Changing Times: Siemens Plans to Sell Former Mentor Graphics Wilsonville Campus
April 22, 2026 | Nolan Johnson, I-Connect007Estimated reading time: 3 minutes
Siemens announced it will be selling its Wilsonville, Oregon, property, which has served as the campus for Mentor Graphics, which was later acquired by German EDA-giant Siemens, as reported by The Oregonian on April 20. Siemens will maintain one building on the sprawling 53-acre campus, citing the move to hybrid and remote work over the past few years as a key factor in the decision.
But Siemens and its Wilsonville campus is the ending of a story that goes back to 1981, when a group of seven Tektronix managers and engineers left their company with a goal to change how electronics were designed.
It was a Cinderella story: Young tech professionals, most under 40, scored $1 million in venture capital ($4.25M today), and celebrated by piling all the founders into one pickup truck to deposit the big check at the drive-through window of the local bank branch. Can you imagine being that teller?
The engineers formed Mentor Graphics, and went about building most of their initial software using folding tables as office furniture. Long hours and hundreds of thousands of lines of Pascal code later, Mentor launched the IDEA suite of tools: SYMED, NETED, SIM, and DOC. Their goal was to create a digital breadboarding space for electronics engineers. NETED was the schematic capture tool, SYMED the symbol creation app. SIM was the logic simulator running on the schematics, and DOC was a surprisingly high-powered word processor tightly integrated to the design tools to make project documentation easy. It was a tool configuration that printed money by the truckload.
Mentor Graphics went public about 36 months after incorporating. At that time, R&D was developing new tools for IC design (ChipGraph) and making its first mergers and acquisitions, such as a San Jose-based company developing PCB design tools.
I was hired by Mentor Graphics as a college summer intern in 1984, where I wrote utilities to support the printers used to generate design output. After graduating in 1985, Mentor Graphics offered me a full-time job, where I stayed until 1994, working first in software engineering, then marketing.
By the late 1980s, Mentor Graphics had grown to 2,000 employees, with engineering and sales offices scattered around the globe. The headquarters in Beaverton filled six leased buildings; it was time to stop renting and buy a permanent home.
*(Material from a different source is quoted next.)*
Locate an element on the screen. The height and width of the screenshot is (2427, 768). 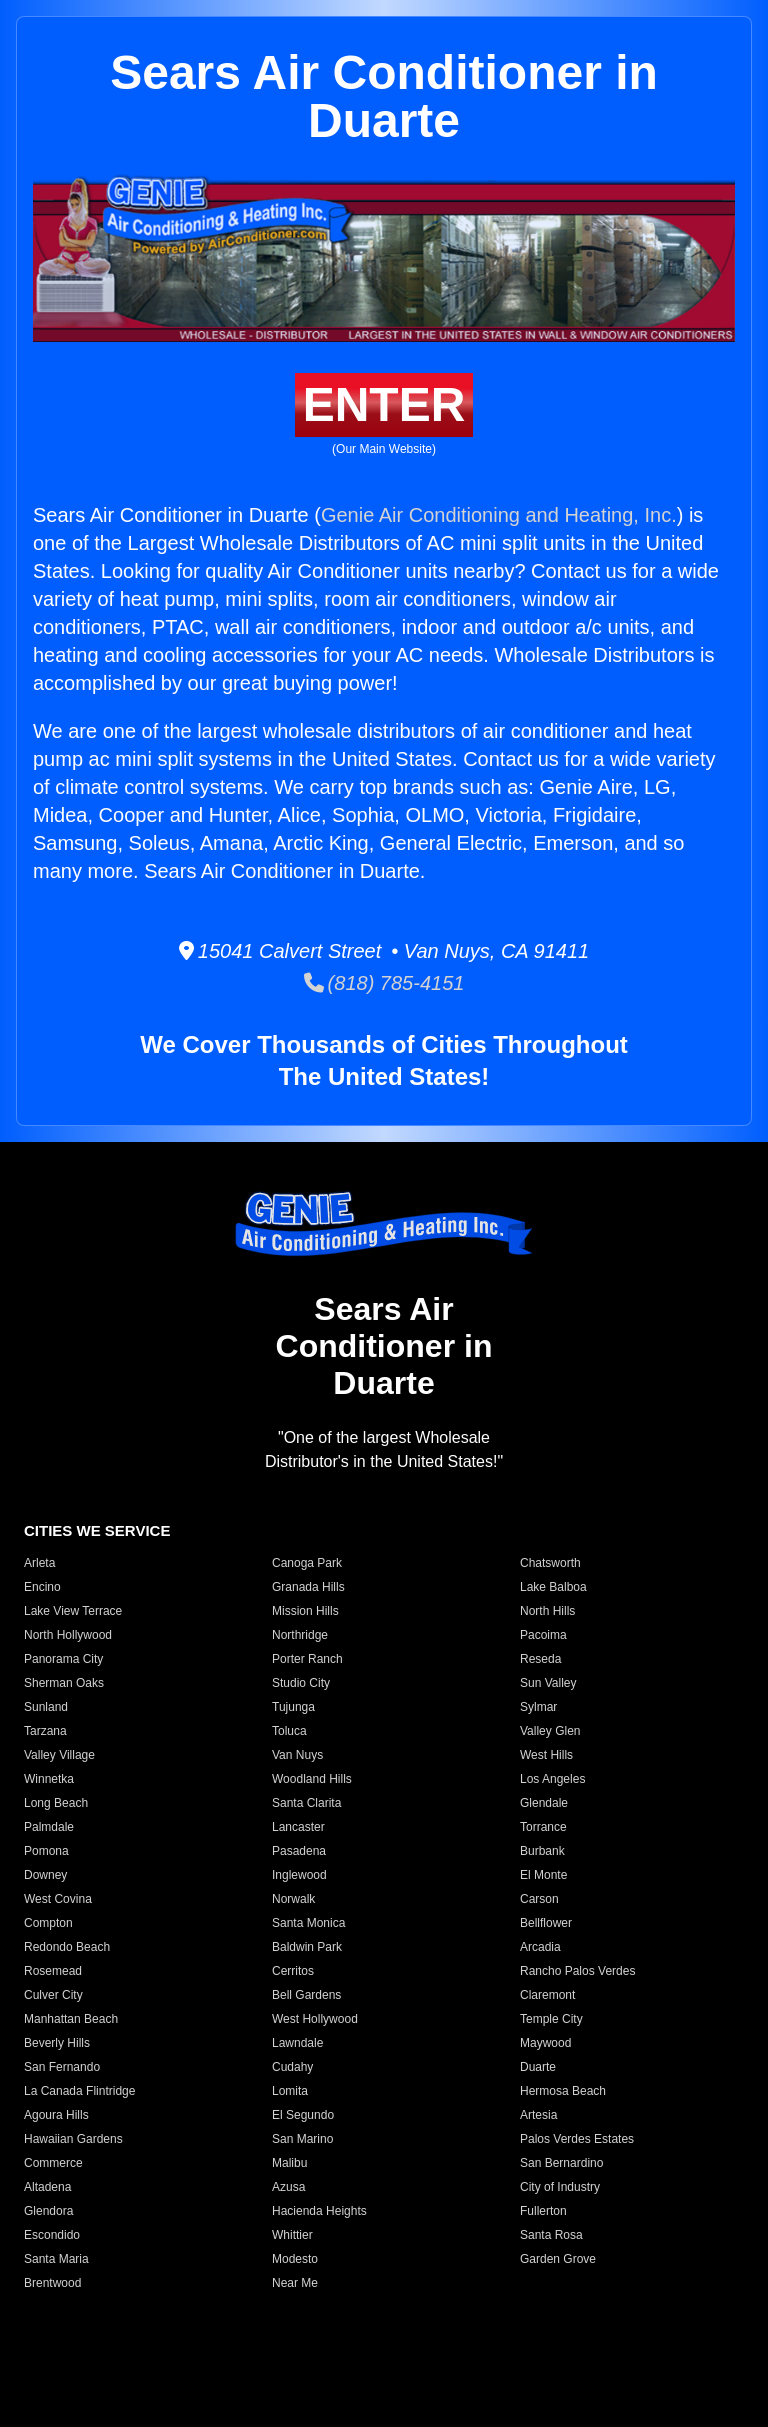
El Monte is located at coordinates (543, 1875).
With the purchase of a plot of unbuilt Tektronix land immediately adjacent to the Tektronix Wilsonville plant, Mentor Graphics broke ground about eight years after its founding. The first phase of construction included four office buildings: a manufacturing building, a warehouse, a commons with a cafeteria, gym, and convenience store, and a daycare center for employees’ children. A seasonal creek, which ran through the middle of the property, was widened and deepened to create a cascading series of small ponds, thereby providing flood control and additional wetland habitat to the local area. The Oregonian reported that the daycare will continue to operate on campus for at least another month.
The Oregonian also spent significant time speaking with Gerry Langeler, Mentor Graphics founder and first COO, who shared his view that the campus was the right kind of facility for a creative engineering company in the 1990s and that things have changed in the 35 years since. After all, 35 years is a very long time in software, and the electronics that Mentor Graphics helped develop have contributed to the dramatic changes in our work environment.
Whereas a company like Mentor Graphics once needed desk space for every employee, work methods have changed. But the recent newspaper article focused primarily on the decision to end the daycare program, which was a major recruitment and retention tool at the time. But the shift to hybrid work and reduced demand for dedicated office space also meant the program is now less widely used. Still, it’s been reported that approximately 70 families will be affected by this closure, and the local Wilsonville community lacks sufficient private daycare to absorb the needs of the children.